▸ Exercise details
Would you repeat every line of the data exactly?

(Data entries)
....
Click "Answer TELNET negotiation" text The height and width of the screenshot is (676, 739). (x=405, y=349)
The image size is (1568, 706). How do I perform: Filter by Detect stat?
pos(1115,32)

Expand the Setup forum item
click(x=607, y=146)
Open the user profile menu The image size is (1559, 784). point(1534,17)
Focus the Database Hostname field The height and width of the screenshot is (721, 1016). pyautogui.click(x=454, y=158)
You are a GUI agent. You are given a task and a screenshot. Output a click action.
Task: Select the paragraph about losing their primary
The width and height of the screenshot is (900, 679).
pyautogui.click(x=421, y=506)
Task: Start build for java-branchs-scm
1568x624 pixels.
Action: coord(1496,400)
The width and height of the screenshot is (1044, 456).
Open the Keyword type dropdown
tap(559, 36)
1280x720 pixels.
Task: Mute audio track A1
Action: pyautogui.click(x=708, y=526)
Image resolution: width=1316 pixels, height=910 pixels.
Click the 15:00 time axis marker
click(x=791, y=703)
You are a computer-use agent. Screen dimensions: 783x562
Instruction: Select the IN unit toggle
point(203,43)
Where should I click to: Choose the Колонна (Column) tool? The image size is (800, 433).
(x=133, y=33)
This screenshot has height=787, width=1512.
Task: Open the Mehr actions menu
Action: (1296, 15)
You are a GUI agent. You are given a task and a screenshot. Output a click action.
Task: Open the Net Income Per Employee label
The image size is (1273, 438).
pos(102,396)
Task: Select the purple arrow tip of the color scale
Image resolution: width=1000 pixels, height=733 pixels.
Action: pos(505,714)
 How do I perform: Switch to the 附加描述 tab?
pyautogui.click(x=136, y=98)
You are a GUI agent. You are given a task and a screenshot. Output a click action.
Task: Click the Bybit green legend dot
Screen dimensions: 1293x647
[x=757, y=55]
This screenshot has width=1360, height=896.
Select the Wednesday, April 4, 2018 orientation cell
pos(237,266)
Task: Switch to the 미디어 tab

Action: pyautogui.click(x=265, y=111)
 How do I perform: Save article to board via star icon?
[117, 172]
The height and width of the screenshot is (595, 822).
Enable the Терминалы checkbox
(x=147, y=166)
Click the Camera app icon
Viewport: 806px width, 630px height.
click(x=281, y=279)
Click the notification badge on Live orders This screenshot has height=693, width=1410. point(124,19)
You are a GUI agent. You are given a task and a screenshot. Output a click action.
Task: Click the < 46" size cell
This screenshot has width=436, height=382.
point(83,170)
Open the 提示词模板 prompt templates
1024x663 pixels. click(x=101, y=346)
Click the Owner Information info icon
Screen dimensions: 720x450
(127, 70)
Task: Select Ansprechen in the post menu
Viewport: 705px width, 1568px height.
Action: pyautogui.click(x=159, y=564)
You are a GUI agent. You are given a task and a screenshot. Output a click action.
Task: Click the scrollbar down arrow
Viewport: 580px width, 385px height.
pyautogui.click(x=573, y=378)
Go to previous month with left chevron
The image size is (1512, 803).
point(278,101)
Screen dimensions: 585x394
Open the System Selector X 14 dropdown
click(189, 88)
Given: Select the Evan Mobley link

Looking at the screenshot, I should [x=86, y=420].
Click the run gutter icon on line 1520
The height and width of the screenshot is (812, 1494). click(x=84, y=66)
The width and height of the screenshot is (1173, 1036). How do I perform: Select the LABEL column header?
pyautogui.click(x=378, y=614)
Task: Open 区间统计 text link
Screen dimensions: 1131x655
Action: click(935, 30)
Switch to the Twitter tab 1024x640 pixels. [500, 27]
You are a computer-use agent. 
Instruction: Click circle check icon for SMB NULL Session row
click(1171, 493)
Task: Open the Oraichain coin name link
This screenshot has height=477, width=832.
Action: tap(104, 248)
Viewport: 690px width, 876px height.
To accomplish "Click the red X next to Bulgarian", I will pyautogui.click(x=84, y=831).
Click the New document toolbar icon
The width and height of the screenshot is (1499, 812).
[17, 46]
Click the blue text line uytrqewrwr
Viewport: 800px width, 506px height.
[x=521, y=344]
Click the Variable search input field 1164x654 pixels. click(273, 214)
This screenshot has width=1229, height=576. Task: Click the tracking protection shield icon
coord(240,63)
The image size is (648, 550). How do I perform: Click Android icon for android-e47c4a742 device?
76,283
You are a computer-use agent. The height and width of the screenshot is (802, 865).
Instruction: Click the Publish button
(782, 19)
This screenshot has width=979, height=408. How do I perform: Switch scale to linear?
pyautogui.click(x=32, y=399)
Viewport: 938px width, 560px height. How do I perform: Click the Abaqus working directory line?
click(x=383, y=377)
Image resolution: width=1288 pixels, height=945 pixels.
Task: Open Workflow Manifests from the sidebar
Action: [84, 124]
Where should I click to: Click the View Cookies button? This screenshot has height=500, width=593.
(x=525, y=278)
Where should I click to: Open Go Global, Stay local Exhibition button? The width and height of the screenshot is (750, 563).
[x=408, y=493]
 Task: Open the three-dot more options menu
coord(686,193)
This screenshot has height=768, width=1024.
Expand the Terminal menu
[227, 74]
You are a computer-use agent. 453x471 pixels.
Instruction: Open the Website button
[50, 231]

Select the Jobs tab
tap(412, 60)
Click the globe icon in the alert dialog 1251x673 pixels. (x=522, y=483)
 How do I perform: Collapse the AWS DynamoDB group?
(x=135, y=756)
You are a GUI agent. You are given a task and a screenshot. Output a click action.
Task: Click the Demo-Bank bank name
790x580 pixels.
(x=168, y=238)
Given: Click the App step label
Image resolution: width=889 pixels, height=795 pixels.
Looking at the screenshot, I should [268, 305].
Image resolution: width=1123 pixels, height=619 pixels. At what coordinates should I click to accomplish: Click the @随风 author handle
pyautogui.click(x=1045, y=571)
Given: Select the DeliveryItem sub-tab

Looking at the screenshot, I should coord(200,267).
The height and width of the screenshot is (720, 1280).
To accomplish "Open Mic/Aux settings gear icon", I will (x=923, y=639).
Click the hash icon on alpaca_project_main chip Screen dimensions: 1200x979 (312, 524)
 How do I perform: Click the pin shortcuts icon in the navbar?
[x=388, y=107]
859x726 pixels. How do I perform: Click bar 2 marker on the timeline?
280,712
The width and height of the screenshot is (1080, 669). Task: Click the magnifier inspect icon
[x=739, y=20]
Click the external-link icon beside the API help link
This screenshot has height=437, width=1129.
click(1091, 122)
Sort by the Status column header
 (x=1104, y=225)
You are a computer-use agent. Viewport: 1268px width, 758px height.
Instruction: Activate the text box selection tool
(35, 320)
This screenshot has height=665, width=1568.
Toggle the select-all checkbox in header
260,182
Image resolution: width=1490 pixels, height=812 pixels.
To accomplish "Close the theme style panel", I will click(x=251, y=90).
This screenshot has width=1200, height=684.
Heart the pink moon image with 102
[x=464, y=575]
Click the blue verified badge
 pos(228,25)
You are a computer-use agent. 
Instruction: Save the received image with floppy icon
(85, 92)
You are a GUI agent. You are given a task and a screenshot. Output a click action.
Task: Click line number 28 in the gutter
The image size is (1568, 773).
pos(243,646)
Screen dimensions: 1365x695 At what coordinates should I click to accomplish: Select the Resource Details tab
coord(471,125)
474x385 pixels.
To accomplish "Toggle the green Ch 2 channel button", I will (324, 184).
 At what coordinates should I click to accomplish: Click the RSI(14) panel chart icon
....
▸ Answer for this exercise
Click "Answer TELNET negotiation" text The height and width of the screenshot is (676, 739). (x=405, y=349)
The image size is (1568, 706). How do I perform: Filter by Detect stat?
pos(1115,32)

Expand the Setup forum item
click(x=607, y=146)
Open the user profile menu The image size is (1559, 784). point(1534,17)
Focus the Database Hostname field The height and width of the screenshot is (721, 1016). pyautogui.click(x=454, y=158)
You are a GUI agent. You are given a task and a screenshot. Output a click action.
Task: Select the paragraph about losing their primary
The width and height of the screenshot is (900, 679).
pyautogui.click(x=421, y=506)
Task: Start build for java-branchs-scm
1568x624 pixels.
Action: coord(1496,400)
The width and height of the screenshot is (1044, 456).
Open the Keyword type dropdown
tap(559, 36)
1280x720 pixels.
Task: Mute audio track A1
Action: pyautogui.click(x=708, y=526)
Image resolution: width=1316 pixels, height=910 pixels.
Click the 15:00 time axis marker
click(x=791, y=703)
You are a computer-use agent. Screen dimensions: 783x562
Instruction: Select the IN unit toggle
point(203,43)
Where should I click to: Choose the Колонна (Column) tool? The image size is (800, 433).
(x=133, y=33)
This screenshot has height=787, width=1512.
Task: Open the Mehr actions menu
Action: (1296, 15)
You are a GUI agent. You are given a task and a screenshot. Output a click action.
Task: Open the Net Income Per Employee label
The image size is (1273, 438).
pos(102,396)
Task: Select the purple arrow tip of the color scale
Image resolution: width=1000 pixels, height=733 pixels.
Action: pos(505,714)
 How do I perform: Switch to the 附加描述 tab?
pyautogui.click(x=136, y=98)
You are a GUI agent. You are given a task and a screenshot. Output a click action.
Task: Click the Bybit green legend dot
Screen dimensions: 1293x647
[x=757, y=55]
This screenshot has width=1360, height=896.
Select the Wednesday, April 4, 2018 orientation cell
pos(237,266)
Task: Switch to the 미디어 tab

Action: pyautogui.click(x=265, y=111)
 How do I perform: Save article to board via star icon?
[117, 172]
The height and width of the screenshot is (595, 822).
Enable the Терминалы checkbox
(x=147, y=166)
Click the Camera app icon
Viewport: 806px width, 630px height.
click(x=281, y=279)
Click the notification badge on Live orders This screenshot has height=693, width=1410. point(124,19)
You are a GUI agent. You are given a task and a screenshot. Output a click action.
Task: Click the < 46" size cell
This screenshot has width=436, height=382.
point(83,170)
Open the 提示词模板 prompt templates
1024x663 pixels. click(x=101, y=346)
Click the Owner Information info icon
Screen dimensions: 720x450
(127, 70)
Task: Select Ansprechen in the post menu
Viewport: 705px width, 1568px height.
Action: pyautogui.click(x=159, y=564)
You are a GUI agent. You are given a task and a screenshot. Output a click action.
Task: Click the scrollbar down arrow
Viewport: 580px width, 385px height.
pyautogui.click(x=573, y=378)
Go to previous month with left chevron
The image size is (1512, 803).
point(278,101)
Screen dimensions: 585x394
Open the System Selector X 14 dropdown
click(189, 88)
Given: Select the Evan Mobley link

Looking at the screenshot, I should [x=86, y=420].
Click the run gutter icon on line 1520
The height and width of the screenshot is (812, 1494). click(x=84, y=66)
The width and height of the screenshot is (1173, 1036). How do I perform: Select the LABEL column header?
pyautogui.click(x=378, y=614)
Task: Open 区间统计 text link
Screen dimensions: 1131x655
Action: click(935, 30)
Switch to the Twitter tab 1024x640 pixels. [500, 27]
You are a computer-use agent. 
Instruction: Click circle check icon for SMB NULL Session row
click(1171, 493)
Task: Open the Oraichain coin name link
This screenshot has height=477, width=832.
Action: tap(104, 248)
Viewport: 690px width, 876px height.
To accomplish "Click the red X next to Bulgarian", I will pyautogui.click(x=84, y=831).
Click the New document toolbar icon
The width and height of the screenshot is (1499, 812).
[17, 46]
Click the blue text line uytrqewrwr
Viewport: 800px width, 506px height.
[x=521, y=344]
Click the Variable search input field 1164x654 pixels. click(273, 214)
This screenshot has width=1229, height=576. Task: Click the tracking protection shield icon
coord(240,63)
The image size is (648, 550). How do I perform: Click Android icon for android-e47c4a742 device?
76,283
You are a computer-use agent. The height and width of the screenshot is (802, 865).
Instruction: Click the Publish button
(782, 19)
This screenshot has width=979, height=408. How do I perform: Switch scale to linear?
pyautogui.click(x=32, y=399)
Viewport: 938px width, 560px height. How do I perform: Click the Abaqus working directory line?
click(x=383, y=377)
Image resolution: width=1288 pixels, height=945 pixels.
Task: Open Workflow Manifests from the sidebar
Action: [84, 124]
Where should I click to: Click the View Cookies button? This screenshot has height=500, width=593.
(x=525, y=278)
Where should I click to: Open Go Global, Stay local Exhibition button? The width and height of the screenshot is (750, 563).
[x=408, y=493]
 Task: Open the three-dot more options menu
coord(686,193)
This screenshot has height=768, width=1024.
Expand the Terminal menu
[227, 74]
You are a computer-use agent. 453x471 pixels.
Instruction: Open the Website button
[50, 231]

Select the Jobs tab
tap(412, 60)
Click the globe icon in the alert dialog 1251x673 pixels. (x=522, y=483)
 How do I perform: Collapse the AWS DynamoDB group?
(x=135, y=756)
You are a GUI agent. You are given a task and a screenshot. Output a click action.
Task: Click the Demo-Bank bank name
790x580 pixels.
(x=168, y=238)
Given: Click the App step label
Image resolution: width=889 pixels, height=795 pixels.
Looking at the screenshot, I should [268, 305].
Image resolution: width=1123 pixels, height=619 pixels. At what coordinates should I click to accomplish: Click the @随风 author handle
pyautogui.click(x=1045, y=571)
Given: Select the DeliveryItem sub-tab

Looking at the screenshot, I should coord(200,267).
The height and width of the screenshot is (720, 1280).
To accomplish "Open Mic/Aux settings gear icon", I will (x=923, y=639).
Click the hash icon on alpaca_project_main chip Screen dimensions: 1200x979 (312, 524)
 How do I perform: Click the pin shortcuts icon in the navbar?
[x=388, y=107]
859x726 pixels. How do I perform: Click bar 2 marker on the timeline?
280,712
The width and height of the screenshot is (1080, 669). Task: Click the magnifier inspect icon
[x=739, y=20]
Click the external-link icon beside the API help link
This screenshot has height=437, width=1129.
click(1091, 122)
Sort by the Status column header
 (x=1104, y=225)
You are a computer-use agent. Viewport: 1268px width, 758px height.
Instruction: Activate the text box selection tool
(35, 320)
This screenshot has height=665, width=1568.
Toggle the select-all checkbox in header
260,182
Image resolution: width=1490 pixels, height=812 pixels.
To accomplish "Close the theme style panel", I will click(x=251, y=90).
This screenshot has width=1200, height=684.
Heart the pink moon image with 102
[x=464, y=575]
Click the blue verified badge
 pos(228,25)
You are a computer-use agent. 
Instruction: Save the received image with floppy icon
(85, 92)
You are a GUI agent. You are given a task and a screenshot. Output a click action.
Task: Click line number 28 in the gutter
The image size is (1568, 773).
pos(243,646)
Screen dimensions: 1365x695 At what coordinates should I click to accomplish: Select the Resource Details tab
coord(471,125)
474x385 pixels.
To accomplish "Toggle the green Ch 2 channel button", I will (324, 184).
 At what coordinates should I click to accomplish: Click the RSI(14) panel chart icon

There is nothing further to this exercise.